Nach der sehr dramatischen und kräftezehrenden Geburt sei ihr die Entscheidung aber schließlich leicht gefallen. "Die ersten Tage zu Hause hätte ich das Stillen auch rein körperlich gar nicht geschafft", betonte die Lüneburgerin.
Karina Wagner verrät die Gründe, warum sie ihren Sohn nicht stillt
Bereut Karina Wagner die Entscheidung, nicht zu stillen?
Sie habe sich von der Zeit im Krankenhaus erholen müssen und den Kleinen nicht einmal aus dem Bett heben können, unterstrich die 30-Jährige. Entsprechend habe Ehemann Steffen Vogeno (30) die Fütterung von Romeo übernommen.

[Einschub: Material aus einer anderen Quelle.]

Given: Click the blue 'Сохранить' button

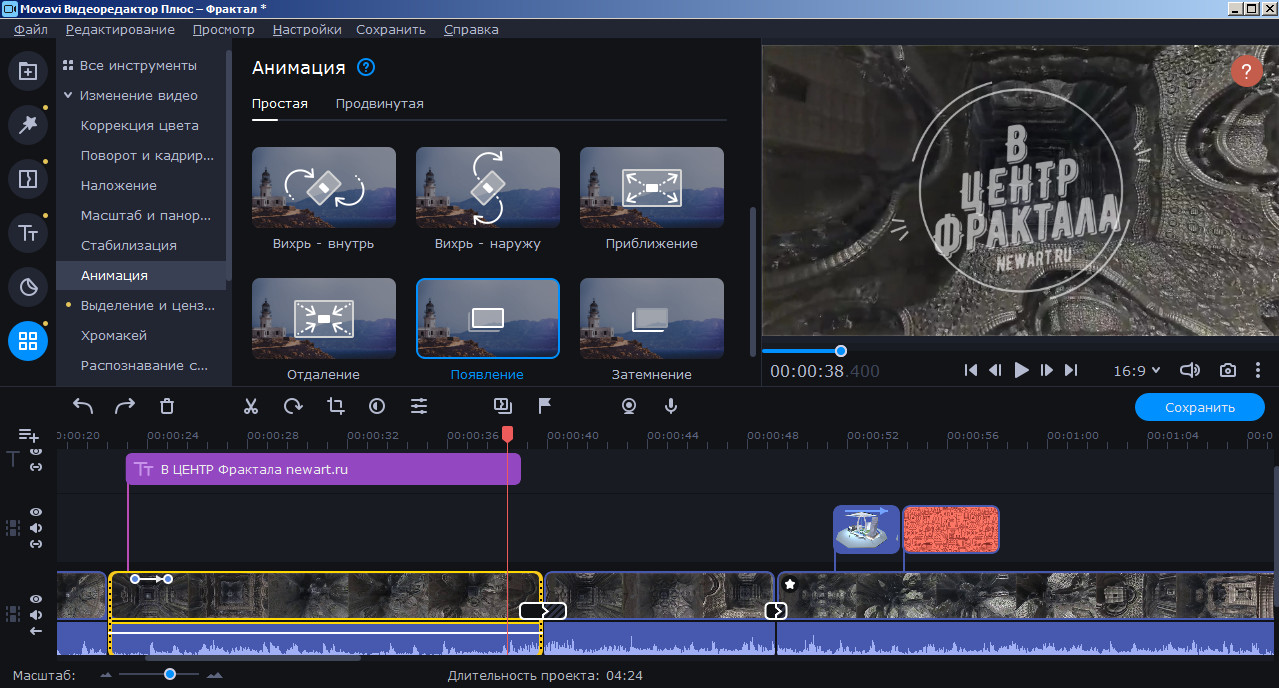Looking at the screenshot, I should [1199, 407].
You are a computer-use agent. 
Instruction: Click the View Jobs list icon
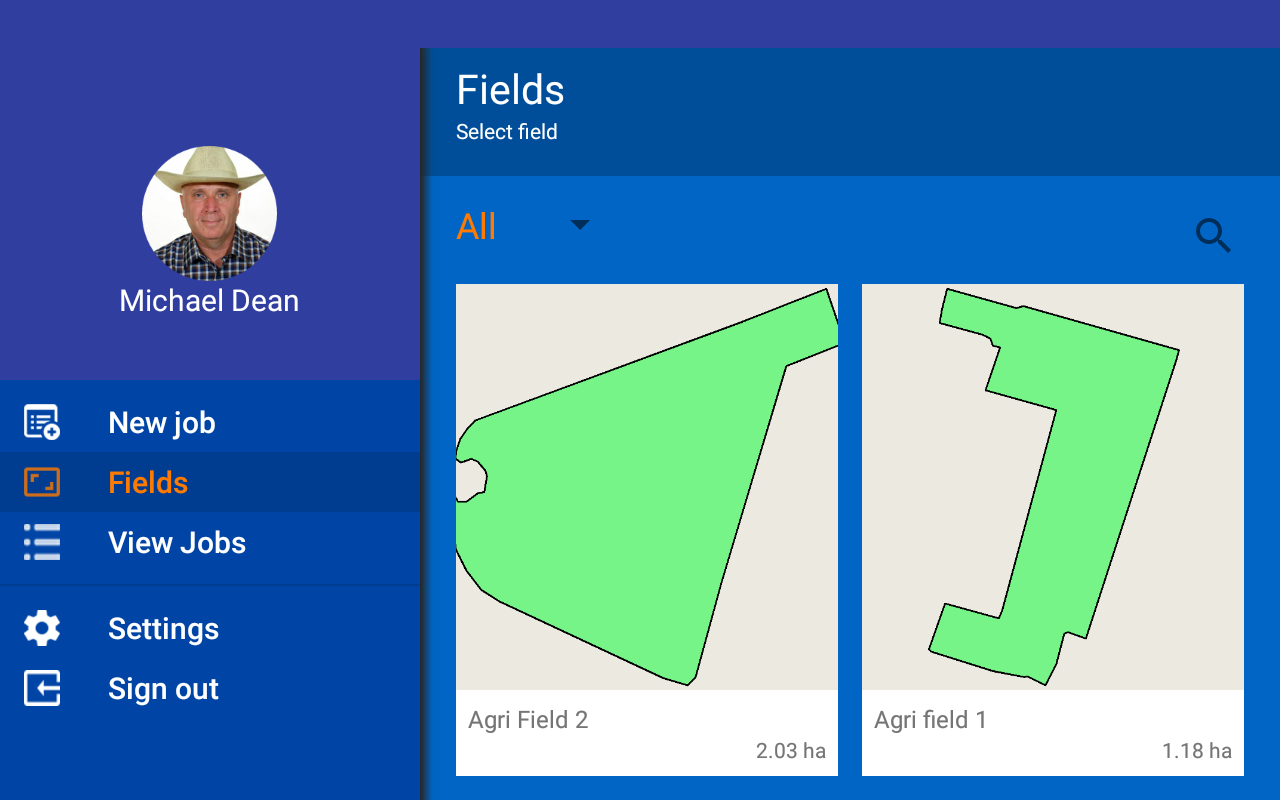click(42, 542)
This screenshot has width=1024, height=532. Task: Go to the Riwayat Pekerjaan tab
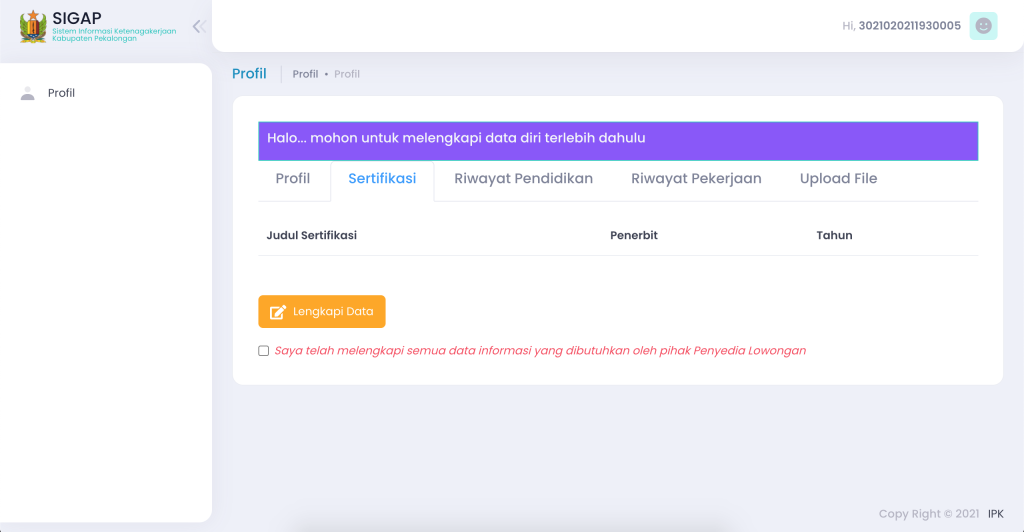coord(696,179)
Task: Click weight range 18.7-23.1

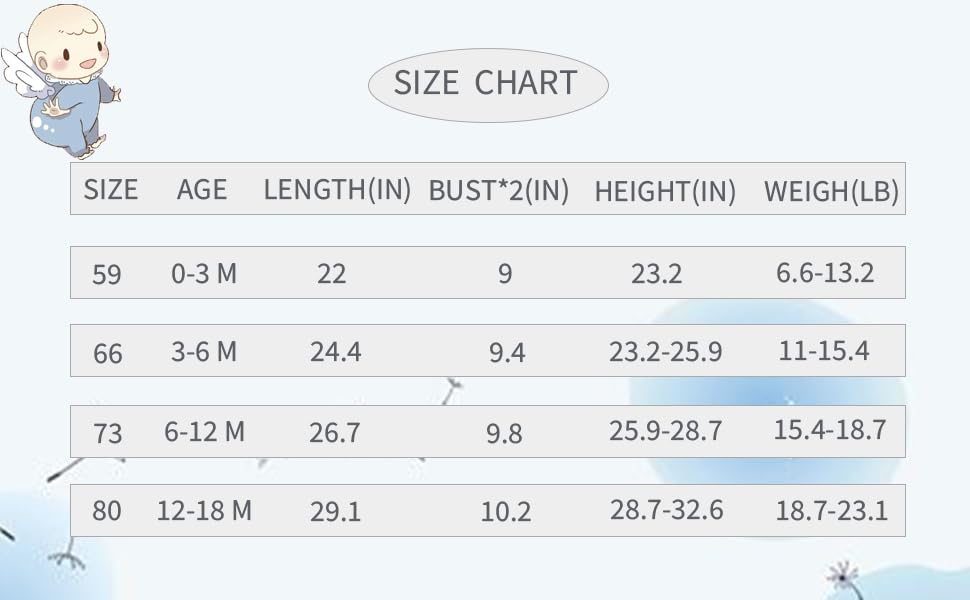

"Und das war auch für mich immer so ein wichtiger Punkt, dass ich gesagt habe: Es ist dann nicht nur meine Aufgabe, sondern unsere Aufgabe (...). Wir können das beide übernehmen und das war für mich einfach super wichtig", bekräftigte Karina.
Die Entscheidung, nicht zu stillen, habe sie bisher auch nicht bereut - im Gegenteil.
"Ich habe das bei super vielen Freundinnen, Bekannten mitbekommen, die gestillt haben, mit Schmerzen und Co., wenn es dann nicht geklappt hat, die Kinder nicht zugenommen haben ... das macht natürlich auch viel mit einer Mama", argumentierte sie abschließend.